When critiquing or giving feedback, use the analyze practice to structure feedback.

First iteration: The performance director and actors said that the theme and colors were good, but the animation was too fast.

Second iteration: The animation was square but the projection was rectangular.

Improving

Repeat the process using the information from testing as a new starting point. Repeat the process multiple times!

First Iteration: Slowing down the animation won’t be simple, but can be done.

Second Iteration: We will screen-capture the animation over a background to align its sides to the projection.

Communicating

“I can engage others in my ideas and work on computing concepts.”

Students will have to communicate the complex thought processes behind their computer science work when they collaborate with professors, advisors, project leaders, customers and others across a range of different fields. These stakeholders will be interested in the ‘how’ and ‘why’ behind students’ projects and analyses.

Students should practice the skills required to communicate their higher-order CS thinking, go through the analyze and prototype practices, and not just complete those activities.

Steps to Communicate the “How” And “Why” of a CS Project
Skill Definition Example
Showing Talk, draw, sing, etc. about a computing application, why you think it’s interesting, or why you made it.

“I made a circuit with two lights and button. When I’m not pushing the button, one light is on and the other is off and pushing the button reverses which one is on and off. I like this because it reminds me of a digital lock on a door, like in the movies!”

Explaining In your own words talk, draw, sing, etc. about your understanding of how a computing application works.
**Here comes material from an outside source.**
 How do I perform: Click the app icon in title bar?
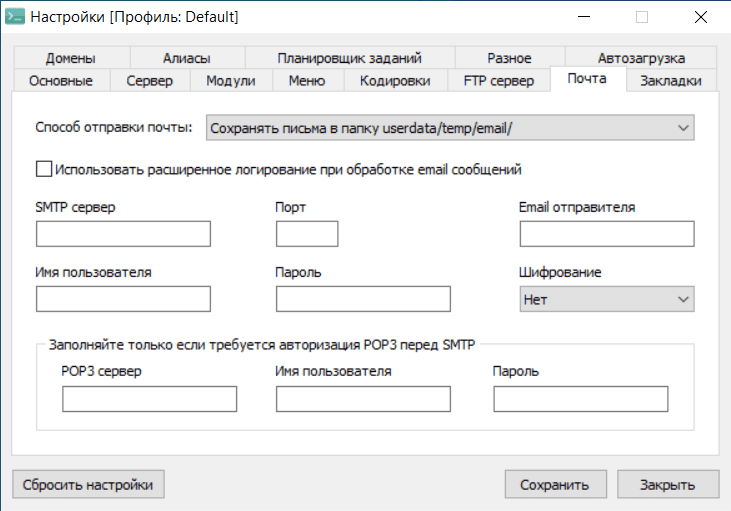tap(16, 17)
What did you discover about how it works while playing, testing, or creating it?

“I used code that recognizes when the button in my circuit pushed if it is pushed, it turns on one light and turns off the other. That’s called an if-statement and it let’s me tell the computer how to make a simple decision.”

Presenting Talk, draw, sing, etc. about your understanding of computing concepts to a group of people. Consider how you might help your audience better understand your presentation - e.g. including relevant and practical examples or hands-on activities. Capture feedback that might be useful to improve your presentation.

“I used code to make the button in my circuit do something simple, but interesting. The code is running on a small chip called a microcontroller. Anyone can program a microcontroller, so let’s all try to do a very simple blinking light activity together now. Once we do it, I’d love to hear what questions you have about microcontrollers.”

Discussing Engage in a deep discussion around computing concepts by asking questions, researching and presenting evidence, and drawing on your firsthand experiences using computing concepts.

Computers are getting smaller and can be embedded anywhere which could make our lives better, but how do we protect people’s privacy? Because small computers can’t store large amounts of data, people’s personal data is sent over the Internet to databases. What if I don’t want my data sent thousands of miles away?